Abstract:Personalized image generation requires effectively balancing content fidelity with stylistic consistency when synthesizing images based on text and reference examples. Low-Rank Adaptation (LoRA) offers an efficient personalization approach, with potential for precise control through combining LoRA weights on different concepts. However, existing combination techniques face persistent challenges: entanglement between content and style representations, insufficient guidance for controlling elements' influence, and unstable weight fusion that often require additional training.

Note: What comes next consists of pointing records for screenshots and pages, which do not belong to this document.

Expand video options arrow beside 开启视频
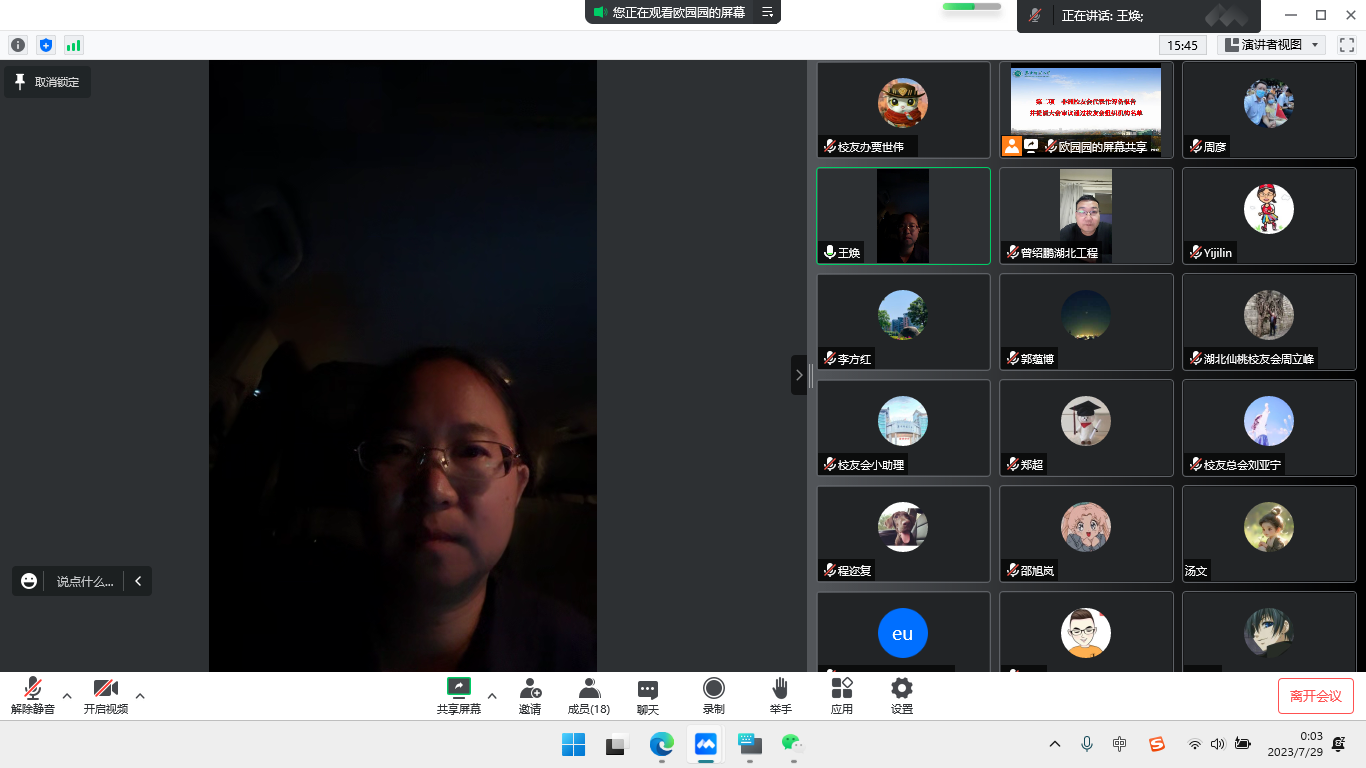This screenshot has width=1366, height=768. click(x=140, y=696)
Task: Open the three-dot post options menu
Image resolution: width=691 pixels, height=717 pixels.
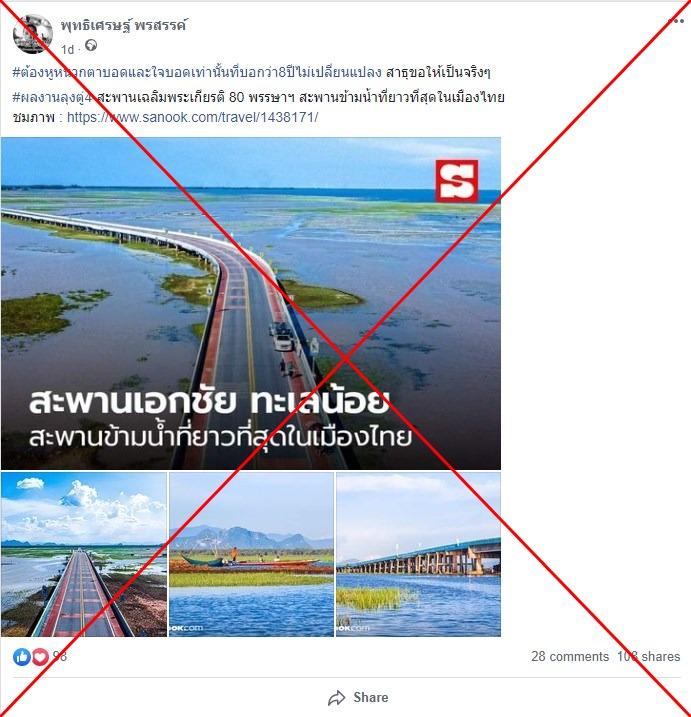Action: click(675, 21)
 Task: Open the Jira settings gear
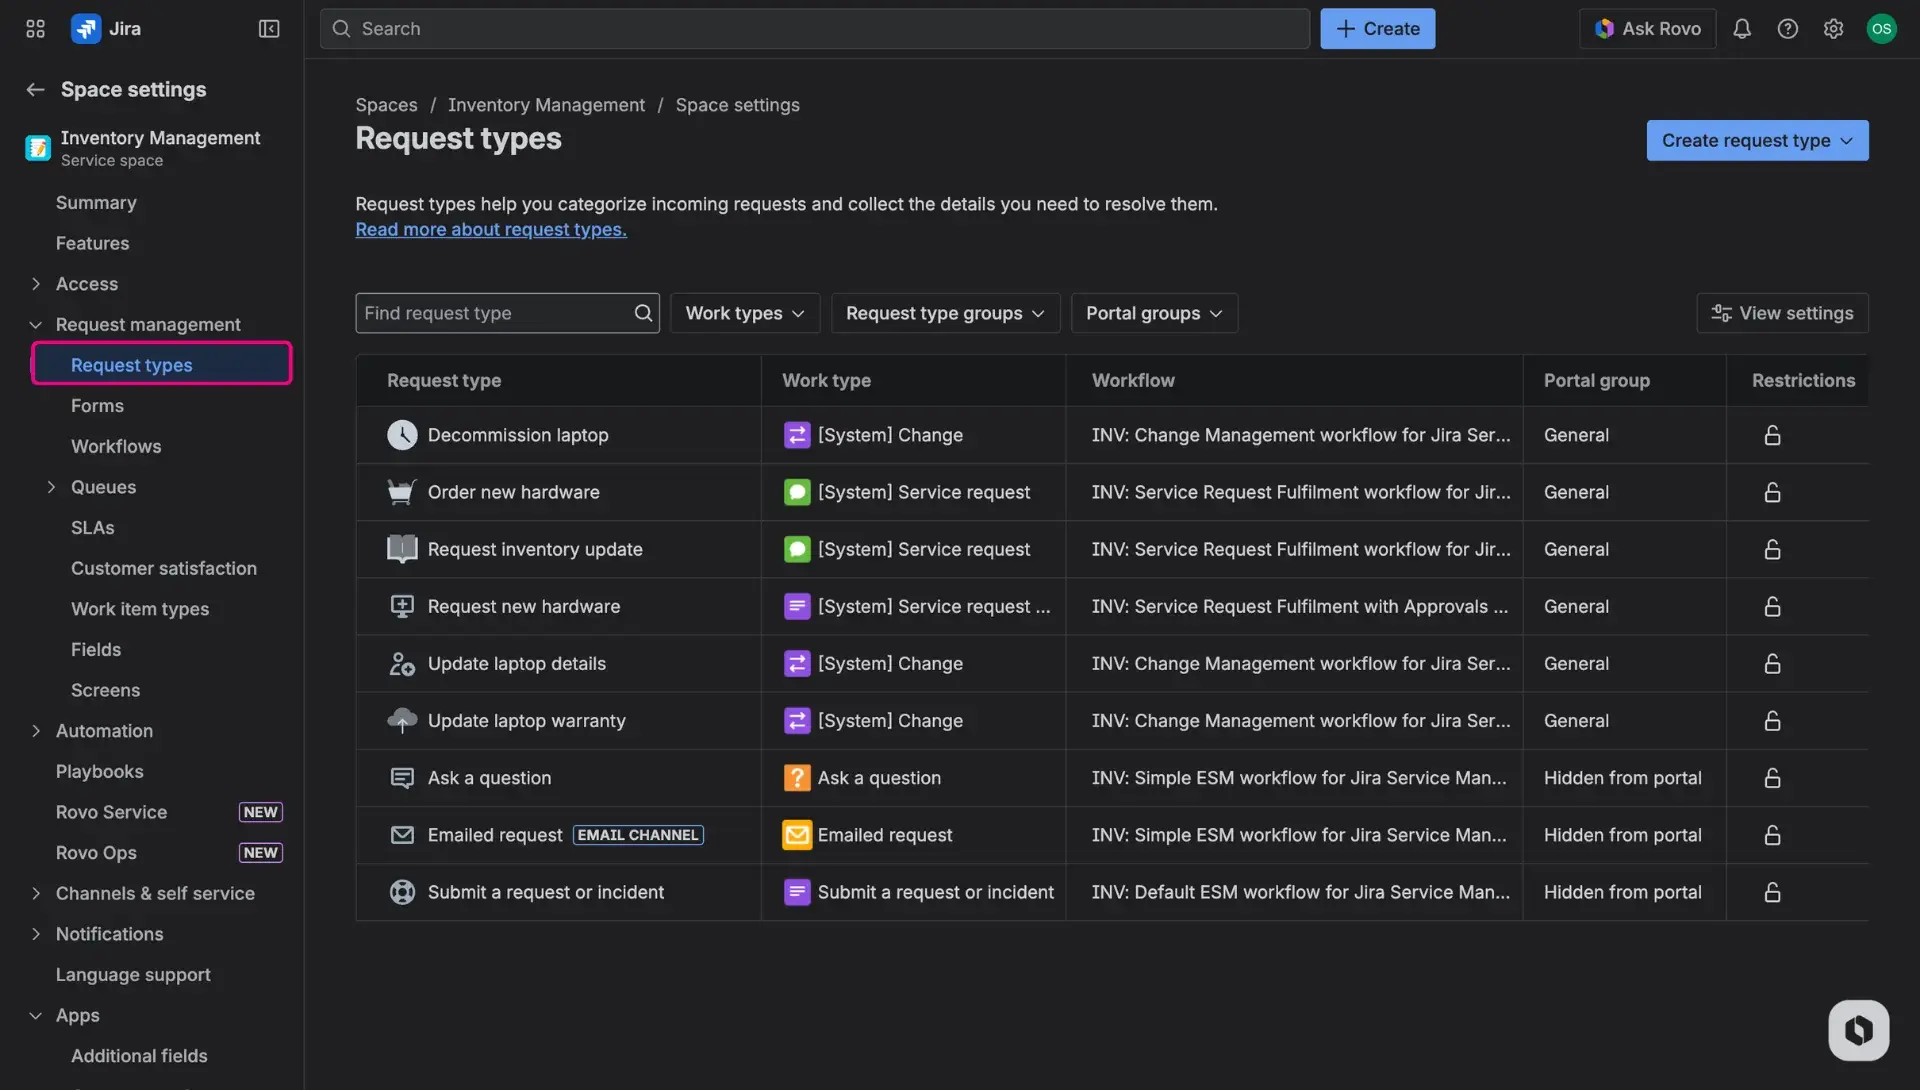point(1834,28)
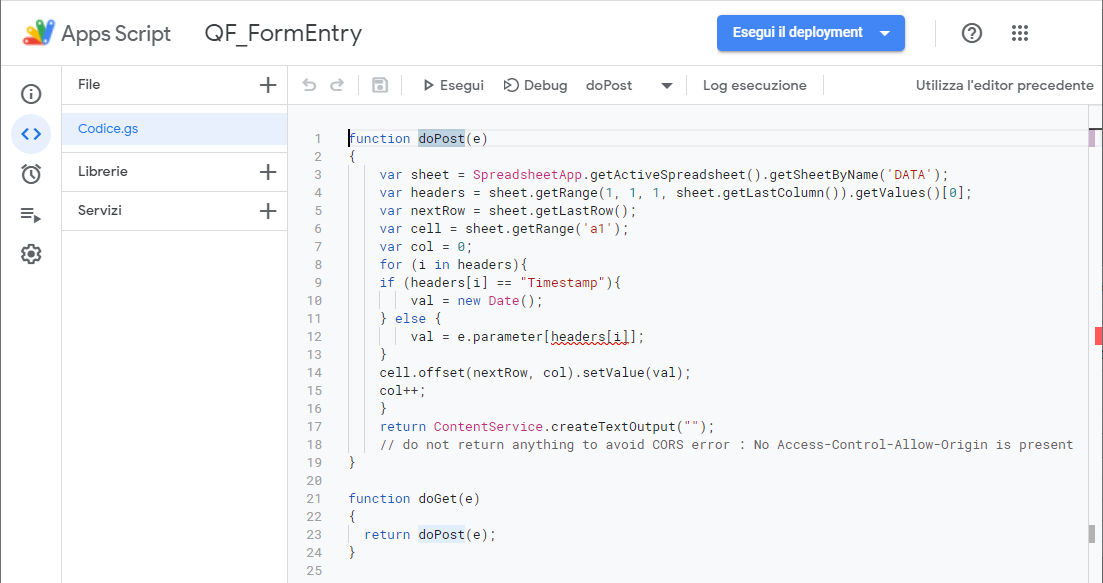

We address these limitations through CRAFT-LoRA, with complementary components: (1) rank-constrained backbone fine-tuning that injects low-rank projection residuals to encourage learning decoupled content and style subspaces; (2) a prompt-guided approach featuring an expert encoder with specialized branches that enables semantic extension and precise control through selective adapter aggregation; and (3) a training-free, timestep-dependent classifier-free guidance scheme that enhances generation stability by strategically adjusting noise predictions across diffusion steps. Our method significantly improves content-style disentanglement, enables flexible semantic control over LoRA module combinations, and achieves high-fidelity generation without additional retraining overhead.